= TASK STATEMENT =
Exact copies of all the entries are needed.

= DATA FOR THIS TASK =
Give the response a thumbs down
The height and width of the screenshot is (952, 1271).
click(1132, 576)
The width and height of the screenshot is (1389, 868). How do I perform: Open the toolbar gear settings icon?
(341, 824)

= ANSWER SECTION =
Give the response a thumbs down
The height and width of the screenshot is (952, 1271).
click(1132, 576)
The width and height of the screenshot is (1389, 868). How do I perform: Open the toolbar gear settings icon?
(341, 824)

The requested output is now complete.